|
Hi David,
Thanks a lot for the explanation!
Eleanore Eleanore,
Yes, if you change the implementation in the way that is suggested by the slide, the tests will fail. But it's more interesting to observe the behavior in the console.
The notes that go with that slide explain the situation in more detail. (Use alt-p or option-p to see the notes). But to recap here, there are two related effects:
(1) Instead of producing a single result at the end of the window, this alternative implementation produces a result for every event. In other words, it produces a stream that eventually arrives at the same maximum value produced by the timeWindowAll.

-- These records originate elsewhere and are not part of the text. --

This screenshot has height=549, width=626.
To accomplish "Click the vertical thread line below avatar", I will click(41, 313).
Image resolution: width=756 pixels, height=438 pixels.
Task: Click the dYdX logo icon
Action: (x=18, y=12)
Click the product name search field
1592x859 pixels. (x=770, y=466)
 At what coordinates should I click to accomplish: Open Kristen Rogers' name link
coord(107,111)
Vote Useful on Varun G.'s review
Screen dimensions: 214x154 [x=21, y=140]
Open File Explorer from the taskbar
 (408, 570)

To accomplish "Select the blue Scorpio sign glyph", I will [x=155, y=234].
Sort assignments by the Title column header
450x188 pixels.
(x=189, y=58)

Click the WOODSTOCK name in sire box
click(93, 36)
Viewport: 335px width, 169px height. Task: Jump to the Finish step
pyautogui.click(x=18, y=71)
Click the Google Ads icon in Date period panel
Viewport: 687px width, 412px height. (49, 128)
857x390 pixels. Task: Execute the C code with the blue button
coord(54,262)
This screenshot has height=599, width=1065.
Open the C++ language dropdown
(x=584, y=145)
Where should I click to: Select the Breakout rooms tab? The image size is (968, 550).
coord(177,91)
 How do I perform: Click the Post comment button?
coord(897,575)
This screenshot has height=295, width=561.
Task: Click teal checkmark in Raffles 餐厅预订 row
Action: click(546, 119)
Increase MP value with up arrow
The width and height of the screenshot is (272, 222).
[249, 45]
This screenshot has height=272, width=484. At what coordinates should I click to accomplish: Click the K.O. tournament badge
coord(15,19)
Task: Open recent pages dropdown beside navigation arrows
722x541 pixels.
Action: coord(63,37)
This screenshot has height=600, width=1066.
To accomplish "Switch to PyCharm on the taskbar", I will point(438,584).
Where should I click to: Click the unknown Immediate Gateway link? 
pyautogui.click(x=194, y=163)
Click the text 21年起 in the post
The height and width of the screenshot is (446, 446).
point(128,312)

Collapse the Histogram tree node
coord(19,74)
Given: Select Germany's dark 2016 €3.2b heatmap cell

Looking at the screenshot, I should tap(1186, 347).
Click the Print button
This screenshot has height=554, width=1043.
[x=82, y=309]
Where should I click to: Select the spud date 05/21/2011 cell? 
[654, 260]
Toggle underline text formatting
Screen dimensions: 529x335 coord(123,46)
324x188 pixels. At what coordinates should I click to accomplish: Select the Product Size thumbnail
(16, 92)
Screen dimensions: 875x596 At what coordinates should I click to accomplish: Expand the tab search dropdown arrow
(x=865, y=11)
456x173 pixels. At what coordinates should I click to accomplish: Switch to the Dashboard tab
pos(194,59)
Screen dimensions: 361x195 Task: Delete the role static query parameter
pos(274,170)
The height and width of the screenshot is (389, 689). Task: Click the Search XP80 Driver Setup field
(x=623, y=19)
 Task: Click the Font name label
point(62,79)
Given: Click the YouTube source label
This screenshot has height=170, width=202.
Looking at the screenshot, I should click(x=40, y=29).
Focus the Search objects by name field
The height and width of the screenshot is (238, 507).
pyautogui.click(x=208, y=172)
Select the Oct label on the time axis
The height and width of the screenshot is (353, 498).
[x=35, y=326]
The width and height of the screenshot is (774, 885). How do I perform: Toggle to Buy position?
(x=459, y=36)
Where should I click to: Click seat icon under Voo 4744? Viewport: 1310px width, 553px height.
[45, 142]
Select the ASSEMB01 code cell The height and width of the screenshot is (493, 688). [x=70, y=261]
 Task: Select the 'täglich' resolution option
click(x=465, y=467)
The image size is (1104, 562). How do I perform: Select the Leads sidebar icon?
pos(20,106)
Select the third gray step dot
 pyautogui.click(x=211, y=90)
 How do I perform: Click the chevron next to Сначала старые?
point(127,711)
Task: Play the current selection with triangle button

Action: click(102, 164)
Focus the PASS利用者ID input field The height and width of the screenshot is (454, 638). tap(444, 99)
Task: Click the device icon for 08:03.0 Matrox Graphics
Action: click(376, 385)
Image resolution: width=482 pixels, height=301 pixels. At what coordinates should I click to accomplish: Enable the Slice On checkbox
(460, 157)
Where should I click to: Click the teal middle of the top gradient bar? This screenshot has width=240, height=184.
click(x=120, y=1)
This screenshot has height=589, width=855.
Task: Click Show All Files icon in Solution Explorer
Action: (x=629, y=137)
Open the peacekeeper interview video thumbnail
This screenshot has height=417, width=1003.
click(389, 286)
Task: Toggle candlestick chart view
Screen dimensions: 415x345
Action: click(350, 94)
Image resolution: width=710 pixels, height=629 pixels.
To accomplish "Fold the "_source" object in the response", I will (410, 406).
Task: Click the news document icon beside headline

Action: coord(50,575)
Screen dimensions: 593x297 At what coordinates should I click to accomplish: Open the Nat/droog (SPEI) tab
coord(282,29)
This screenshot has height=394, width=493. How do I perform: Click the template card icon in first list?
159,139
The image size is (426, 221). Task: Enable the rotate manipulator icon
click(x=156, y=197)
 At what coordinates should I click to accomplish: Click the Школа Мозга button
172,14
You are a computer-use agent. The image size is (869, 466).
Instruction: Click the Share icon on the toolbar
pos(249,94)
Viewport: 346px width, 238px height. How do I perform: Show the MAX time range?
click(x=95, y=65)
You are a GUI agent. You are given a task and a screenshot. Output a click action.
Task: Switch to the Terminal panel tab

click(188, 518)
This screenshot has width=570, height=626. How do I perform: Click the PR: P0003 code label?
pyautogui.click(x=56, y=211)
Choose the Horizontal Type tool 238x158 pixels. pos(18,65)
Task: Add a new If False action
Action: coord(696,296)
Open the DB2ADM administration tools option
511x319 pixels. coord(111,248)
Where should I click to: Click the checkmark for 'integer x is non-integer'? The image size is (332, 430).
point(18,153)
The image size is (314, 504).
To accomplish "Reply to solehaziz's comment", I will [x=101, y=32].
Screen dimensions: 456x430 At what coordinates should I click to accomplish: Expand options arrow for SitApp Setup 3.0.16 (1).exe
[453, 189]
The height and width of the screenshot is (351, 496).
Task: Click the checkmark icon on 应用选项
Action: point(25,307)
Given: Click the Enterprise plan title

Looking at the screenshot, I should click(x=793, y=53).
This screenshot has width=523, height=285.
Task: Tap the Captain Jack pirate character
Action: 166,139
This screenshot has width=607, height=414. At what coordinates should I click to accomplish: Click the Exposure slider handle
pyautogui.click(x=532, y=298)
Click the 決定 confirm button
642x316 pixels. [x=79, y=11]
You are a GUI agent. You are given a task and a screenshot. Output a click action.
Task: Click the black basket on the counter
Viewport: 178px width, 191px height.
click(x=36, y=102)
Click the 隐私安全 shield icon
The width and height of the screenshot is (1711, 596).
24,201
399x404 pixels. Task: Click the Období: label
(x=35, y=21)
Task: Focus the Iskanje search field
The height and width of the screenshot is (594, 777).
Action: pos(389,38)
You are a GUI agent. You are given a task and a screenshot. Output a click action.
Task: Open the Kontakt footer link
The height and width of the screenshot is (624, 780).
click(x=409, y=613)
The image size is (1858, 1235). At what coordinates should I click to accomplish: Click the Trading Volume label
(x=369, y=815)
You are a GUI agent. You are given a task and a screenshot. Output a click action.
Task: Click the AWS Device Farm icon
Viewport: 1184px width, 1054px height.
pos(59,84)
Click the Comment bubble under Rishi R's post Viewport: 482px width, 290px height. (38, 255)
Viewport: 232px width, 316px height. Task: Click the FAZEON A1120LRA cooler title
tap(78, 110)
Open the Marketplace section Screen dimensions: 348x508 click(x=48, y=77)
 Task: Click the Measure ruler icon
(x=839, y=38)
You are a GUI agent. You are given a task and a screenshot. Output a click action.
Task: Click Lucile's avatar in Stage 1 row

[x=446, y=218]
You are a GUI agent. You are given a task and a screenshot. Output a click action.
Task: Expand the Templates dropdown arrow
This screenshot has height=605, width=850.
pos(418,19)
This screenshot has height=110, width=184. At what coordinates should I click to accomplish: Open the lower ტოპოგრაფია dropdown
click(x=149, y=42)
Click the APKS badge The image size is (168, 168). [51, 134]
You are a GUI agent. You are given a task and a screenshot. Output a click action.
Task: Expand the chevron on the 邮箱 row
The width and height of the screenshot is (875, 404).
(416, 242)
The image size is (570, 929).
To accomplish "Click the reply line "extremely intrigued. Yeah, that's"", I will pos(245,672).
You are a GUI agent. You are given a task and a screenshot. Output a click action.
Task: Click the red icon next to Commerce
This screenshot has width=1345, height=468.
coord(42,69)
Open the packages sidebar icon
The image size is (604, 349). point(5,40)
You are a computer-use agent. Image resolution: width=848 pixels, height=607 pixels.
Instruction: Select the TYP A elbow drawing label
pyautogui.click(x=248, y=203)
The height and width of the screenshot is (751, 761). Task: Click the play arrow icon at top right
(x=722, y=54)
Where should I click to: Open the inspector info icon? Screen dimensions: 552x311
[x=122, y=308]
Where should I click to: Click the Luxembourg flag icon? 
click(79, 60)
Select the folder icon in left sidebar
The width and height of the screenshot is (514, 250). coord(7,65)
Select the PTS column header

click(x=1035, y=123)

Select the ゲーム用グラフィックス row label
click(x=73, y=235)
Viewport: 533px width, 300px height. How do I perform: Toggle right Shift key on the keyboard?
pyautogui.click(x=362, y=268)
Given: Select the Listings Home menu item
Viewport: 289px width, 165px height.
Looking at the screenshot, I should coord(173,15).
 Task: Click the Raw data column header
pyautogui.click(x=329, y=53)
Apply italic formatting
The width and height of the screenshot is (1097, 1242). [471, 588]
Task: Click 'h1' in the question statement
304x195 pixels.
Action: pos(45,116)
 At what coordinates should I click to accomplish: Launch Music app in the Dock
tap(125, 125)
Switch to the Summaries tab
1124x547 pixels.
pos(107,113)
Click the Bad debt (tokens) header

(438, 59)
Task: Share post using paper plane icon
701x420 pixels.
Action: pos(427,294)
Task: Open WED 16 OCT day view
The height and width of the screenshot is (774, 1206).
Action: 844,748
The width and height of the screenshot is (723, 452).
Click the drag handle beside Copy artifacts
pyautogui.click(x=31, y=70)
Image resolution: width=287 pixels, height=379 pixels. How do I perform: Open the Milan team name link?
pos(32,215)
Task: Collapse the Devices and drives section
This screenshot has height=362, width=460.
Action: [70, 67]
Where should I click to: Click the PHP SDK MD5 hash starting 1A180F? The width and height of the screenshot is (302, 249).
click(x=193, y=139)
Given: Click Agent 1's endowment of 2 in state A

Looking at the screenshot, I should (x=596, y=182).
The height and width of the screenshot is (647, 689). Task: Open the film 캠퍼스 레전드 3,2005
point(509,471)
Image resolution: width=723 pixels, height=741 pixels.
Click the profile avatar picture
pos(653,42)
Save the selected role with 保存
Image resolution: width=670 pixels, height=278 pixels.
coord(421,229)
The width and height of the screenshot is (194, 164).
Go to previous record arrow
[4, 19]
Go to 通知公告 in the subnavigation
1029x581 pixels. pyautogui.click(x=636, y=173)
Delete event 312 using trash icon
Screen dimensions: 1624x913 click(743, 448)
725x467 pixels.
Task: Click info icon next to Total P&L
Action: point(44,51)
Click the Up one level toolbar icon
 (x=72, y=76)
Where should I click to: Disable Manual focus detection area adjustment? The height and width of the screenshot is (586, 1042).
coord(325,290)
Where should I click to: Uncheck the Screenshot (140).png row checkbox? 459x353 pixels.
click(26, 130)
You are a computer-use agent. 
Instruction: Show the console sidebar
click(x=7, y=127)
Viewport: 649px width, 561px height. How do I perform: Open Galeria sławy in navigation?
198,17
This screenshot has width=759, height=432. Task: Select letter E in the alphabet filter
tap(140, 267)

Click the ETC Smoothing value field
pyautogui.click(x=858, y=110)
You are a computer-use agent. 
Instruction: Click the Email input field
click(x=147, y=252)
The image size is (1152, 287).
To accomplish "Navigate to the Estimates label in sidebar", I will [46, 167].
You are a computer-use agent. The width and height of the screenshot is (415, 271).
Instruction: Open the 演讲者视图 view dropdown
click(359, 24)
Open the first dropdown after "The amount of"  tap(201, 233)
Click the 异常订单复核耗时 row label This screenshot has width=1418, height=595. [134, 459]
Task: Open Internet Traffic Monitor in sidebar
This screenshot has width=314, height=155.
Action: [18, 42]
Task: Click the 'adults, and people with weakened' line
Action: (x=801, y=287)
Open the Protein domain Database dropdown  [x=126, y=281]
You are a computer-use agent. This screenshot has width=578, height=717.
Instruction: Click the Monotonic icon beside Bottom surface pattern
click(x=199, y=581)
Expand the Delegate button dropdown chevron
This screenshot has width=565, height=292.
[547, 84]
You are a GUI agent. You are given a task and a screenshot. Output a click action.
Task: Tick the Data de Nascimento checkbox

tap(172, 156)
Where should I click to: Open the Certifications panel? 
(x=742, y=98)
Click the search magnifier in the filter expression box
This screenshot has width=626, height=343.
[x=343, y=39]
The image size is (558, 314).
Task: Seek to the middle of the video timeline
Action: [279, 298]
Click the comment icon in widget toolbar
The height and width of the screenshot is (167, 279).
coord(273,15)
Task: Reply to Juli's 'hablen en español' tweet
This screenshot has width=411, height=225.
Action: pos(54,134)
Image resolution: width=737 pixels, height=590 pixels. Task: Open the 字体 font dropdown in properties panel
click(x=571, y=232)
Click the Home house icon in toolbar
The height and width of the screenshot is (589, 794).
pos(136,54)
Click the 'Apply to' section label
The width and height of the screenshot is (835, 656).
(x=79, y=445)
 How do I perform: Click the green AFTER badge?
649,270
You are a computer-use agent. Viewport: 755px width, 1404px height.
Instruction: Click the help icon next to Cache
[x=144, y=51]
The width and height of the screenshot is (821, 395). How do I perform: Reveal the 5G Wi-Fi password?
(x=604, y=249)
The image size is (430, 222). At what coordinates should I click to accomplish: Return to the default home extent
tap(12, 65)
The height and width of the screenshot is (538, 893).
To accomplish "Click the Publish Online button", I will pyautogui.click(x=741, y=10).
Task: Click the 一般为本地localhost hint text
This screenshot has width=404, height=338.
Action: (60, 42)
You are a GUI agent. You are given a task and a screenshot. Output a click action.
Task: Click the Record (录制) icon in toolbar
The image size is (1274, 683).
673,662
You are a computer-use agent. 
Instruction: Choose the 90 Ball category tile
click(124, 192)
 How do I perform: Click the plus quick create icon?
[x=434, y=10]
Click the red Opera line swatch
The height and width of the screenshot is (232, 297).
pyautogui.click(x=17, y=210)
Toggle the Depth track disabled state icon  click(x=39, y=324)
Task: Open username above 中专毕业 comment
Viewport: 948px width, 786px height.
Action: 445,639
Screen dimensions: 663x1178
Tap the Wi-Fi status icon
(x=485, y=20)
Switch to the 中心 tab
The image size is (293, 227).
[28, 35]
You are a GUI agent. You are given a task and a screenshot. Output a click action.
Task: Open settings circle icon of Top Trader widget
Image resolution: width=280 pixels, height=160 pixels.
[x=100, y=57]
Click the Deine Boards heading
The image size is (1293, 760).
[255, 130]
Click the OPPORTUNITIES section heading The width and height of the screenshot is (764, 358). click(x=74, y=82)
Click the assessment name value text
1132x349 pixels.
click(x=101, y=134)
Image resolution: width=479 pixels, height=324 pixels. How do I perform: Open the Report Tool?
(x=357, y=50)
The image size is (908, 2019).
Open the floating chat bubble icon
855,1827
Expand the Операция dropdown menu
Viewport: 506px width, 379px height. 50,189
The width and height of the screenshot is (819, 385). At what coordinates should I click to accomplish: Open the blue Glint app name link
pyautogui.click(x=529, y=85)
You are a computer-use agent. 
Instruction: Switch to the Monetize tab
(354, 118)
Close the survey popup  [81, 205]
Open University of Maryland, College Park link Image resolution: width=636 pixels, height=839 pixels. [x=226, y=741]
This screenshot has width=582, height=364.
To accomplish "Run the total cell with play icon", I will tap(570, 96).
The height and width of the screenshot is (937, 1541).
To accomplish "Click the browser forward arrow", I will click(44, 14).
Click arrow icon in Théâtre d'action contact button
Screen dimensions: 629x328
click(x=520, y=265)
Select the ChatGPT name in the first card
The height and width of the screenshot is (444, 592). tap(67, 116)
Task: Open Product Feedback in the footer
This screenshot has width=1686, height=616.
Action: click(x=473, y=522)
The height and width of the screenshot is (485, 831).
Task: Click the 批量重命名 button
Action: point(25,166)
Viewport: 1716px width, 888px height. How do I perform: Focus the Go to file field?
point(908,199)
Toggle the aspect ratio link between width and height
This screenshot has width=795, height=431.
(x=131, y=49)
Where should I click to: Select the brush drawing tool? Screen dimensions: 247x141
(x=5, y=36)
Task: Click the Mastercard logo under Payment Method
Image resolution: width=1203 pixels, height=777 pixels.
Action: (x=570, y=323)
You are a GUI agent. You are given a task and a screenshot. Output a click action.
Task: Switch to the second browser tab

(2) With timeWindowAll, once the results for a given hour have been produced, Flink frees the state associated with the window for that hour. It knows, based on the watermarking, that no more events are expected, so the state is no longer needed and can be cleared. But with maxBy, the state for each key (each hour) is kept forever. This is why this is not a good approach: the keyspace is unbounded, and we can't intervene to clean up stale state.
Regards, David
Hi experts,
The logic is to 0. keyBy driverId 1. create 1 hour window based on eventTime 2. sum up all the tips for this driver within this 1 hour window 3. create an 1 hour globalWindow for all drivers 4. find the max tips
sample code shown as below. SingleOutputStreamOperator<Tuple3<Long, Long, Float>> aggregatedTipsPerDriver = fares.keyBy(rides -> rides.driverId) .window(TumblingEventTimeWindows.of(Time.hours(1))) .process(new SumTipsFunction());
// Tuple3: reporting the timestamp for the end of the hour, the driverId, and the total of that driver's tips for that hour SingleOutputStreamOperator<Tuple3<Long, Long, Float>> hourlyMax = aggregatedTipsPerDriver.windowAll(TumblingEventTimeWindows.of(Time.hours(1))) .maxBy(2);
The question is shown as 4th slide: why we cannot keyed by the hour? If I change the implementation to keyBy hour and run the HourlyTipsTest, the test of testMaxAcrossDrivers will fail: // (946688400000,1,6.0) -> for timestamp window: 946688400000, driverId: 1, earns most tip: 6.0 Expected :[(946688400000,1,6.0), (946692000000,2,20.0)] Actual :[(946688400000,1,6.0), (946692000000,2,20.0), (946692000000,2,20.0)]
Thanks a lot! Eleanore
|